[Start EXCERPT PROVIDED]
Archive for June, 2011

A Backslash is not a Slash

June 26, 2011

I must be playing the crotchety old man today. Maybe it has something to do with not feeling all that well. I’ll get over that, but I might not get over these young’uns who, when I tell ’em to use a slash, ask which one. There is only one. It is used for division. It is used in paths for Internet protocols like HTTP and FTP. It is used as the directory separator on UNIX and UNIX-like systems, which is how it came to be used in Internet protocols. That slash. You know the one.

These young’uns seem to get the slash confused with the backslash. I’m not quite sure why. Try putting in your source code somewhere “a = b \ 2” and I can guarantee that it won’t divide by two unless you have made a conscious effort to do something about that backslash. Try putting backslashes in place of the slashes in the URL bar of your web browser. There is a good chance that the web browser won’t know what you want it to do, and if you get past that, the web server will likely give you a 404.

My best guess is that these young’uns have gotten confused by some Microsoft software allowing both the slash and backslash to be used as directory separators. There was a time when their web browser allowed this and caused some people just learning how to make web sites to make links that were incompatible with anything other than Microsoft software. It seems we have gotten past that bit of confusion from the late 1990’s, yet some software developers get confused when I tell them to use a slash, even though they ought to know them apart to make their division and escape sequences work.
[End EXCERPT PROVIDED]
TASK DETAILS:
What uses of the slash does the blog post on slashes name? The listing has nothing to do with the blog post on slashes.
[Start SOURCE EXCERPT]
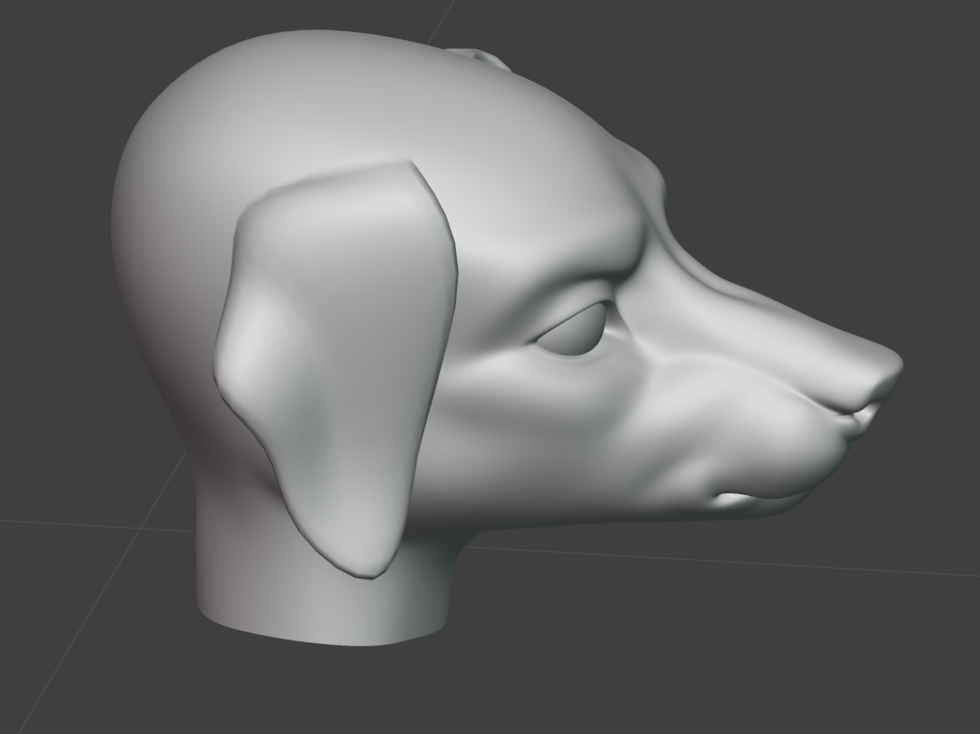Click the brow ridge above the eye
The image size is (980, 734).
click(581, 277)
[End SOURCE EXCERPT]
ANSWER TO THIS PROBLEM:
- Division
- Paths for Internet protocols like HTTP and FTP
- The directory separator on UNIX and UNIX-like systems